Though the book does not claim to be a comprehensive survey, there’s something here for almost everyone. Do you want to know why Chinese often reacted violently to both missionaries and their converts? Several authors detail the complex web of factors, including resentment provoked by the special privileges granted to adherents to the foreign religion, especially its Roman Catholic form. The resulting rage and counter-actions included murder (or was it suicide?); theft; riots; lawsuits – some pages look as if they came out of the local police register.
Perhaps you wonder why some groups accepted the Gospel more readily than others. Chapters on “worldly” motives behind large-scale conversions by members of minority groups shed light on the problems of Taiwan’s “mountain” Presbyterian churches today, and dispel the notion that the Hakka are a naturally “resistant” people. Christians in Taiwan will also find interesting the chapter on Pentecostal and charismatic churches there.
What makes a “successful” missionary? Individual sketches, as well as descriptions of missionaries and their work in many chapters, highlight certain qualities: Hard work; excellence in the language; living among the people; practical assistance; and a manifest love for those they came to serve. From the flamboyant, peripatetic, and controversial career of Karl Gutzlaff to the steady labors of Samuel Pollard, we see the value of hard work and suffering in winning the confidence of the ever-practical Chinese.
I was impressed with how seriously Roman Catholics in general, and some Protestants also, took the need for solid instruction of candidates for baptism, for example. Encouraging also were indications of ways in which foreigners quickly began to employ talented and dedicated Chinese in evangelize and education.
The book contains sadder stories too, of foreigners who seemed distant, proud, and domineering. A common theme: The unwillingness of many to grant full responsibility and authority to Chinese co-workers. Another dark hue: The power of the purse, especially when controlled by donors thousands of miles away. For much of this period, the connection between gunboats and the Gospel cast a shadow over the entire missionary enterprise and hampered the rise of true indigenous Christianity. We continue to labor under that onerous legacy.
Women constitute a huge proportion of the Chinese church. Several treatments of individual Chinese women as well as of schools and organizations shed light upon the ways in which Christianity affected women in China. Feminism seems to under gird most of these reports, which means they must be interpreted in the light of Biblical teaching on the value and roles of women in the home, church, and society.
Sometimes missionary work brought unintended consequences. Though some single women missionaries went to China zealous to raise up independent professional women who would transform society, most wanted to inculcate “traditional” values associated with being a wife and mother. Without knowing it, however, even these “conservative” women, by living independently of a husband, presented a different role model, one that impressionable Chinese girls readily adopted as a pattern.
That brings us to a major concern: The relationship of Christianity to China’s rapidly-changing society. The new religion was correctly viewed as culturally “subversive” by 19th-century conservatives, but as a key to modernization by many 20th-century progressives. How should a Christian relate to the larger society? Can a Christian be a Communist? What are the reasons for co-operating with a government-sponsored church, and what are the risks? Several chapters explore this vital topic with balance and sophistication, at least from a secular historical viewpoint.

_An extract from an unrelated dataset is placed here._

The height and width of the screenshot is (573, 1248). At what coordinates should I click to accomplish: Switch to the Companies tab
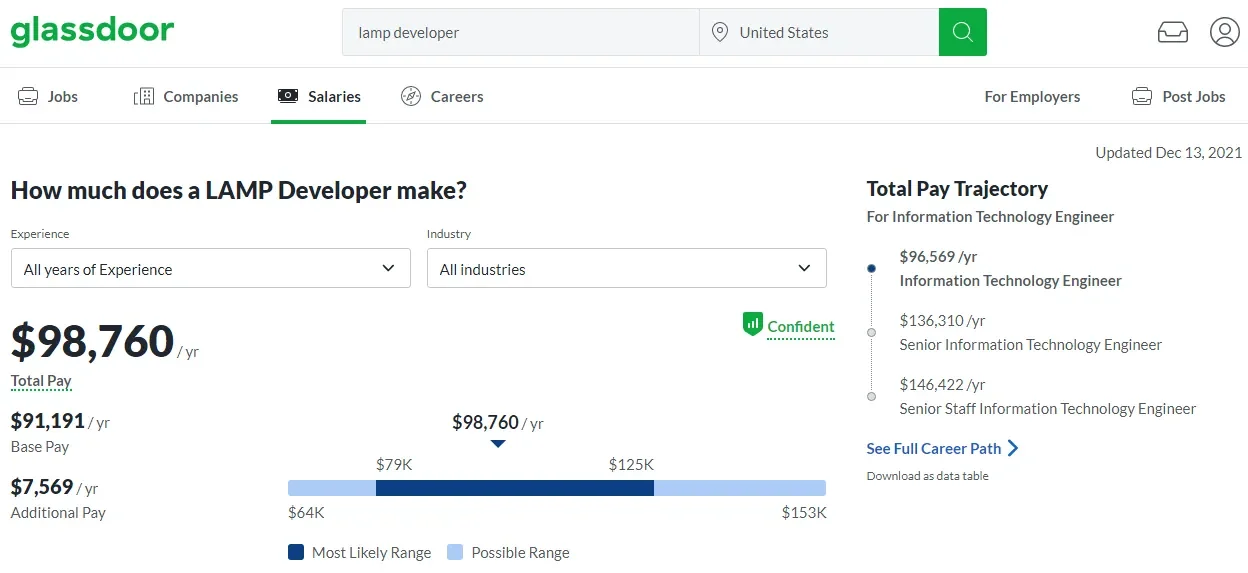point(186,96)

Sometimes the answers to this question will depend upon whether one has a “liberal” or “conservative” theological viewpoint. We see this clearly in the chapters on Gilbert Reid, the Wenshe (Protestant Publishing house) and Y.T. Wu. Like Jonathan Spence’s To Change China: Western Advisers in China, these studies show the potential and the perils of focusing on education and reform as “missionary” and “Christianizing” activities.
The Communist victory in 1949, like the brief Japanese occupation of parts of China during World War II, brought forced indigenization to the Chinese church. Several chapters deal with various aspects of this development, which had been long desired but insufficiently prepared for. Brief overviews of entirely indigenous ministries both before after 1949 remind us that the history of the church in China is not limited to a record of missionary activity!
Though I skipped several chapters on my first reading, because they didn’t seem to discuss matters of interest to me, for the sake of this review I eventually read the entire collection. I’m glad I did. This is not a complete history of the last 150 years of Christianity in China (despite a rather misleading title) but it does highlight a number of key themes, movements, and people, and raises critical issues for all who seek to ponder how the Gospel has affected the world’s most populous nation.
This collection of essays from specialists in Chinese history will seem too detailed at first for many readers. I found, however, that all the articles provided quite useful information and insights, with application far wider than the narrow topics treated in each chapter.
Published by a non-religious press, this compendium seeks to maintain the highest standards of historical scholarship, and seems to succeed well. Balance, objectivity, careful documentation – these qualities make for a reliable and convincing presentation of each subject addressed.
Not everyone will find the format appealing at first, but I recommend this book to all those who seriously want to understand Christianity in China.